LONDON, 22 Mar (APM) - There remains a “high risk” of supply issues for medicines in the case of a ‘no-deal’ Brexit despite major efforts from all stakeholders, the European Medicines Agency (EMA) said on Friday.
The UK is still to agree terms for leaving the EU, although the departure date has been extended by at least two weeks from the original deadline of 29 March. If Prime Minister Theresa May can get her withdrawal deal through Parliament next week, that date will be pushed back to 22 May to give time to pass the necessary legislation.
If she can't get the deal through, the UK will have to propose a way forward by 12 April for EU leaders to consider.
Continued supply of medicines has been a major concern for all healthcare stakeholders during the negotiating period, with regulators, industry and healthcare systems emphasising the impact on patient safety if no deal is agreed.
The EMA said in the highlights
of its latest management board meeting that regarding the supply of centrally authorised products (CAPs), the number of medicines at risk of shortages continues to decrease as more companies take the necessary steps to ensure that their medicines can remain on the market.
It also commented on the European Commission’s publication of a document last month that suggest possible exemptions to the rules for batch testing, saying this “may also lower the number of products currently considered as critical and at risk of supply shortages, provided that eligible companies make use of the new available measure and the exemption is granted.” (APMHE 62048
However, it still warned that: “Despite the proactive approach by the European medicines regulatory network, there is still a high risk of supply issues with some medicines if the UK were to leave the EU without a withdrawal agreement.”
The regulator said it will publish shortly a questions-and-answers document for patients and healthcare professionals on the work that EU authorities are doing to prevent medicines shortages due to Brexit.
‘Lack of focus’ on medicines
The EMA’s comments came a day after Stefan Oschmann, president of European pharma’s trade body EFPIA, said he is “concerned by a certain lack of focus, outside of our industry, on protecting medicines supply”.
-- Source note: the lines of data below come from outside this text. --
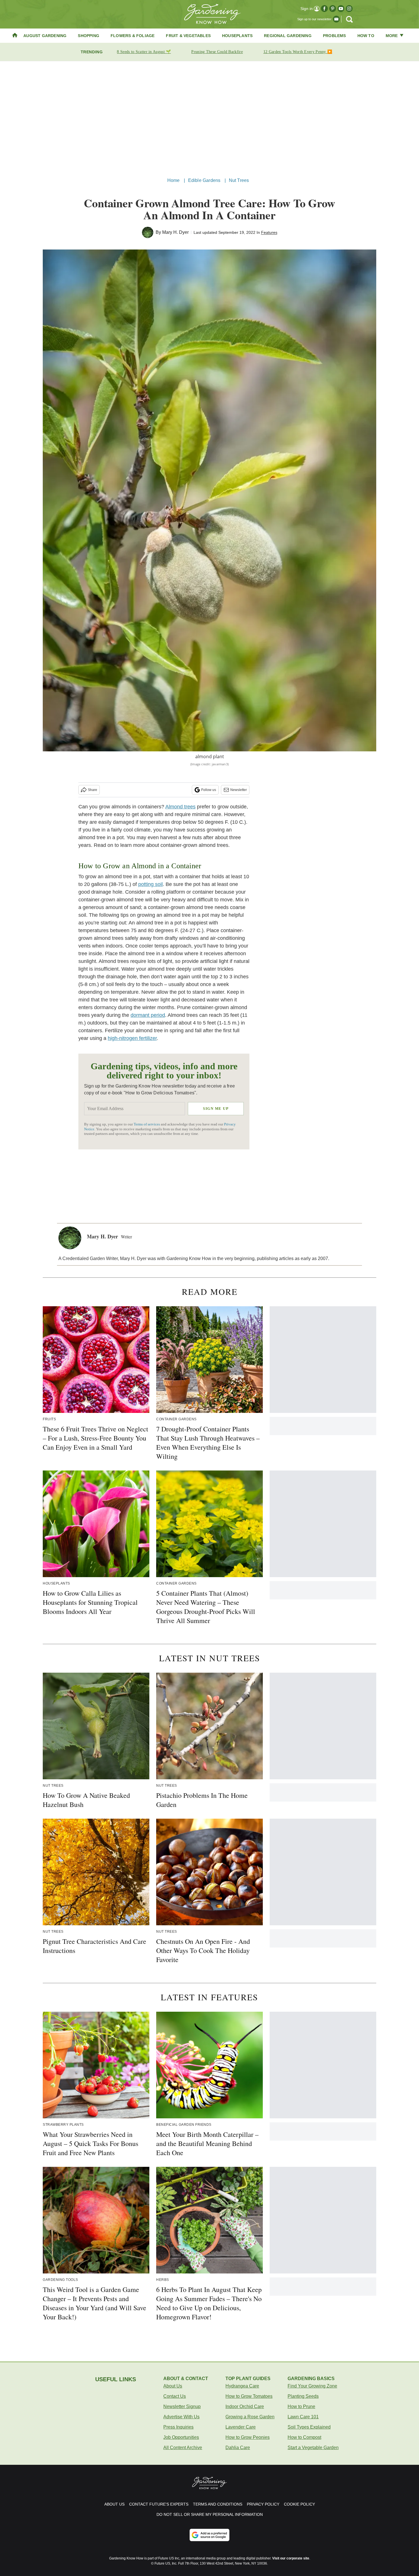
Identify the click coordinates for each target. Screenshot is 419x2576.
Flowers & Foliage (132, 35)
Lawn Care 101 (303, 2416)
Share (92, 790)
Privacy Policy (263, 2504)
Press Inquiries (178, 2427)
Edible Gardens (204, 180)
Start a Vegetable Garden (313, 2447)
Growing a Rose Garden (249, 2416)
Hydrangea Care (242, 2386)
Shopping (88, 35)
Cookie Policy (299, 2504)
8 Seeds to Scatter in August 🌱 (144, 52)
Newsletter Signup (182, 2406)
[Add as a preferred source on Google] (209, 2535)
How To (365, 35)
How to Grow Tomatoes (248, 2396)
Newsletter (238, 790)
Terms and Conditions (217, 2504)
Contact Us (174, 2396)
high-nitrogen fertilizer (132, 1038)
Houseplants (237, 35)
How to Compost (304, 2437)
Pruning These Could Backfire (217, 52)
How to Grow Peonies (247, 2437)
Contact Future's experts (158, 2504)
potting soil (150, 884)
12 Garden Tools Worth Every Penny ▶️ (297, 52)
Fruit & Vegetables (188, 35)
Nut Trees (239, 180)
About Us (172, 2386)
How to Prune (301, 2406)
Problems (334, 35)
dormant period (148, 1015)
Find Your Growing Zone (312, 2386)
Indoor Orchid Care (244, 2406)
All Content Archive (182, 2447)
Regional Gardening (288, 35)
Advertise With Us (181, 2416)
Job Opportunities (181, 2437)
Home (173, 180)
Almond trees (180, 807)
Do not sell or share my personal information (209, 2514)
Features (269, 232)
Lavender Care (240, 2427)
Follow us (208, 790)
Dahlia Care (237, 2447)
“We have witnessed positive action in areas such as fisheries, transport and financial services but more needs to be done to protect public health and the supply of medicines to patients,” he said in a blog post
on EFPIA's website.
Oschmann, who is also chief executive of Merck KGaA, called for several key actions to be taken, including further clarity on batch resting and the availably of medical devices that hold UK certified CE marks.
He added: “While the situation at the EU-UK border remains unclear, two-thirds of the pharma companies indicated that border disruption remained their biggest concern. As a consequence steps should be taken to prioritise medicines, active pharmaceutical ingredients, raw and clinical trial materials.”
EMA move to Amsterdam
The EMA’s management board highlights also updated on the progress of the regulator since moving from London to Amsterdam this month (APMHE 62326
It said that committee meetings in the new building have run smoothly so far but that it will need several months to rebuild its workforce due to staff leaving as part of the move from London.
This means the EMA will continue to operate under business continuity conditions until at least the end of 2019, focusing on core activities.
“This may impact on the implementation of important pieces of legislation such as the medical devices legislation, the veterinary legislation and the General Data Protection Regulation (GDPR),” said the EMA. “At its next meeting in June 2019 the board will discuss a list of temporarily suspended or reduced activities which could be gradually restored as a priority.”